Про Одри нужно объяснить, потому что она в свою очередь объясняет Синтию.
Никаких иллюзий насчет своего характера я тогда не питал. Природа одарила меня душой свиньи, а обстоятельства словно сговорились довершить работу. Я любил комфорт и мог себе позволить жить удобно. Как только я достиг совершеннолетия и освободил опекунов от забот о моих деньгах, я закутался в комфорт, как в теплый халат. Если между 21 и 25 годами у меня и промелькнула хоть одна неэгоистичная мысль или я совершил хоть один неэгоистичный поступок, я об этом не помню.
И вот в самый пик этой поры я обручился с Одри Блейк. Теперь, когда я понимаю её лучше и сужу о себе беспристрастно, я могу понять, как оскорбительно я себя вел. Любовь моя была настоящей, но нестерпимо обидной из-за моего снисходительного самодовольства. Я был как король Кофетуа. Да, вслух я не произносил: «Моей королевой станет нищенка», но всем своим поведением выражал это часто и ясно. Одри была дочерью беспутного и сварливого художника, с которым я познакомился в богемном клубе. Он зарабатывал на жизнь то случайными иллюстрациями к журнальным рассказам, то писанием картин, а в основном рисовал рекламу. Владельцы «Детского питания», не удовлетворившись простым сообщением, что «Младенец хочет есть», сочли необходимым втолковать это публике средствами искусства. Многочисленные творения Блейка часто встречались на последних страницах журналов.
На жизнь можно зарабатывать и так, но тогда поневоле вцепишься в богатого зятя. Мистер Блейк вцепился в меня, что оказалось одним из последних его поступков в этом мире. Через неделю после того, как он, судя по всему, вынудил Одри принять мое предложение, он умер от воспаления легких.
Смерть эта вызвала важные последствия. Из-за нее свадьбу отложили, а я стал вести себя совсем уж снисходительно, так как с исчезновением кормильца исчез и единственный изъян в роли короля Кофетуа. Наконец, она расширила для Одри возможности свободно выбрать мужа.
Об этом аспекте мне очень скоро пришлось узнать. Однажды вечером, когда я смаковал в клубе кофе и размышлял над тем, как замечательна жизнь в этом лучшем из миров, мне передали письмо. Оно оказалось совсем коротеньким, только суть: Одри вышла замуж за другого.
Сказав, что эта минута стала поворотным пунктом в моей жизни, я бы вас обманул. Она взорвала мою жизнь, в некотором смысле убила меня. Человек, которым я был прежде, умер в тот вечер, и оплакивали его немногие. Кем бы я ни был сегодня, я уж точно не тот самодовольный созерцатель жизни, каким был до этого вечера.

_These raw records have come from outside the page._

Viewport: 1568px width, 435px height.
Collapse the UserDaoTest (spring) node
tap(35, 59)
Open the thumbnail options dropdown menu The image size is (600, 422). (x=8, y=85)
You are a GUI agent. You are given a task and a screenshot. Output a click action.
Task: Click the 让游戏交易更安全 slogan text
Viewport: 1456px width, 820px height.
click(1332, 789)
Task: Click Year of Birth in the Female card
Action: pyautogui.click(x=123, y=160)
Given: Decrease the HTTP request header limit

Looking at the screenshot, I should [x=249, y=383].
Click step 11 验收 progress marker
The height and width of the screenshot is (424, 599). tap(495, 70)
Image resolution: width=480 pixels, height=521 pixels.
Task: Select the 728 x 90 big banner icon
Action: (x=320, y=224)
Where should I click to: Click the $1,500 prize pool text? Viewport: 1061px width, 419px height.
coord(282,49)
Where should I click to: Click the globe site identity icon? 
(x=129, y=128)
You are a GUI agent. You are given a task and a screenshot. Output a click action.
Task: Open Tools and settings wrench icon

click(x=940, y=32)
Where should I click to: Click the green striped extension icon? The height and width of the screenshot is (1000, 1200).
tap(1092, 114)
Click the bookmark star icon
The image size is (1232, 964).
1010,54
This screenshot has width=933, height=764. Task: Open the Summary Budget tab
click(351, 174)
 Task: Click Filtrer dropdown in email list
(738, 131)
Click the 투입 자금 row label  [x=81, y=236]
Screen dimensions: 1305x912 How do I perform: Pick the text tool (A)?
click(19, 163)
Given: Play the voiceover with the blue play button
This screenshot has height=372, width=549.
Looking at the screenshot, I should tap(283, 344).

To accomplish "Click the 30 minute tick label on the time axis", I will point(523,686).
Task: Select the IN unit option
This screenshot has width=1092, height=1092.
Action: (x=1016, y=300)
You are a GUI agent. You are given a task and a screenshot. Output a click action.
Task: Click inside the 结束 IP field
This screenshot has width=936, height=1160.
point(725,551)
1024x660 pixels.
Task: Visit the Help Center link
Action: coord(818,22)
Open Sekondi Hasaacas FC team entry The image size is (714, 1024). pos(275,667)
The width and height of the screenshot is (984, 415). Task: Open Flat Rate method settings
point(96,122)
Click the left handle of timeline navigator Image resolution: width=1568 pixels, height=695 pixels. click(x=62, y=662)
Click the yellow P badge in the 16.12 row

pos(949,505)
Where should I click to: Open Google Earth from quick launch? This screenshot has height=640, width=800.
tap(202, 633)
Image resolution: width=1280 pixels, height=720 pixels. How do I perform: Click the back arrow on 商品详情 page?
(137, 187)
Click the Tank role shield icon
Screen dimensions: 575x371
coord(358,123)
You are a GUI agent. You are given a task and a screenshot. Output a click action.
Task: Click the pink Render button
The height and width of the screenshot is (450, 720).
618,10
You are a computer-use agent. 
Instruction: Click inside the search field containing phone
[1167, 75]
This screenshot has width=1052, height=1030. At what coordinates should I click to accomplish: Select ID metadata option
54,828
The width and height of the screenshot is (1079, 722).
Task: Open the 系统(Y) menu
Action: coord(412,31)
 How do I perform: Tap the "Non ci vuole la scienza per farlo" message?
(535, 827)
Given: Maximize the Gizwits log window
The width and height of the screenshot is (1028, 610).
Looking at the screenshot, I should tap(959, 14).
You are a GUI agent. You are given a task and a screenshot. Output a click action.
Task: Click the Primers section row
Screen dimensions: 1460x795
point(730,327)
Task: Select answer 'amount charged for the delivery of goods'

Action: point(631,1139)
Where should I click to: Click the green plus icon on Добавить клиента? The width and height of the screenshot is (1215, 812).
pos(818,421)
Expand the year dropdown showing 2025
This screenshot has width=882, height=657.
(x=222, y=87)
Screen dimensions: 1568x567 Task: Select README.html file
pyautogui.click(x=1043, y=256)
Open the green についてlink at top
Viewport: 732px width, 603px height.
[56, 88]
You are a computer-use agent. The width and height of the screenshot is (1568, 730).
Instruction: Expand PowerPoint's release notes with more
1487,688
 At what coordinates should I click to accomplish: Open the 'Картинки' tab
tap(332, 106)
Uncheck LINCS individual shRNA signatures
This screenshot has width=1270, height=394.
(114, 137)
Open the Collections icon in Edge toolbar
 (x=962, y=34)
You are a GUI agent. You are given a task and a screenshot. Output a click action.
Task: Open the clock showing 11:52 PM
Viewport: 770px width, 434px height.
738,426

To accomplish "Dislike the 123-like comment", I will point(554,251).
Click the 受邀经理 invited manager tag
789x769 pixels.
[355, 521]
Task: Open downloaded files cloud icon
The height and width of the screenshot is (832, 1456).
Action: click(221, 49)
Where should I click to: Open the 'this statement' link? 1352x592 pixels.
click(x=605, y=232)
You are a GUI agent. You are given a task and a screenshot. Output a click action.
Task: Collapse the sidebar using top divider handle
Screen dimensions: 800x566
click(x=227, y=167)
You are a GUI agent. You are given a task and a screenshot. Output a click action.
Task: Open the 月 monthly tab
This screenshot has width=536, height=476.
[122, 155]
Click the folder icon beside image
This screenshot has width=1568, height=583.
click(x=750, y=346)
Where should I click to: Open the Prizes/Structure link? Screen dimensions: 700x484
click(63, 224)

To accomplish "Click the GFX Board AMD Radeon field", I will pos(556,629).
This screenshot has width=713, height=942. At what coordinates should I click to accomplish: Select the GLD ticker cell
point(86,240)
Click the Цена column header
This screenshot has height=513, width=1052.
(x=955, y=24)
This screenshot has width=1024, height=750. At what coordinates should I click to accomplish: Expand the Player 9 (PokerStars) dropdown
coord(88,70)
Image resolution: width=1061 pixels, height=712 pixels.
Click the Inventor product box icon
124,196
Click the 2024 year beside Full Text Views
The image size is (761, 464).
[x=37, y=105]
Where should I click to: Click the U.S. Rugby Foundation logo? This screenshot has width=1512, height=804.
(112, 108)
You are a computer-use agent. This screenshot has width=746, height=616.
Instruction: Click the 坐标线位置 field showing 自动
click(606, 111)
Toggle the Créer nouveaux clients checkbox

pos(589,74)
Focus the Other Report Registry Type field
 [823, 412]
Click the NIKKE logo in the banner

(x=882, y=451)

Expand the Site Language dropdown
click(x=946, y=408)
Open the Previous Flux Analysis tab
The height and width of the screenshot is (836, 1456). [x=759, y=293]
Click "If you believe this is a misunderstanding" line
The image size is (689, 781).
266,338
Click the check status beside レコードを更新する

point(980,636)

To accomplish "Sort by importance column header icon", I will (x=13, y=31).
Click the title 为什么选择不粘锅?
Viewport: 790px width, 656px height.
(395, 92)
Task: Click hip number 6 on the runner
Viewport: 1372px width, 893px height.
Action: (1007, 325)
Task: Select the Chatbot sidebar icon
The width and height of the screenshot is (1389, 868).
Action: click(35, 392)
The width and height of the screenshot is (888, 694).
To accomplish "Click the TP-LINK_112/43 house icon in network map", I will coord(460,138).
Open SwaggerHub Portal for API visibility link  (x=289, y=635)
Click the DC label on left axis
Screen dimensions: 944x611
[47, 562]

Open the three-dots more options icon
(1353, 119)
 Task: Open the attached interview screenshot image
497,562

Скомкав в руке письмо, я сидел посреди своего разрушенного свинарника, впервые столкнувшись с тем, что даже в лучшем из миров не все можно купить за деньги.
Припоминаю, что, пока я сидел так, ко мне подошел один мой клубный знакомец, от которого я не раз спасался бегством, и, устроившись рядом со мной, начал болтать. Человек он был невысокий, но с пронзительным голосом; такого не хочешь, а услышишь. Он тараторил и тараторил, а я ненавидел его, пытаясь думать под потоком слов. Теперь я понимаю, что он спас меня, отвлек от себя. Свежая рана кровоточила. Я силился осмыслить немыслимое. Я принимал без рассуждений, что Одри ко мне привязана. Она была естественным дополнением моего комфорта. Я нуждался в ней, я сам ее выбрал и был вполне доволен, а следовательно, всё было распрекрасно. И теперь мне приходилось принять невероятный факт, что я ее потерял.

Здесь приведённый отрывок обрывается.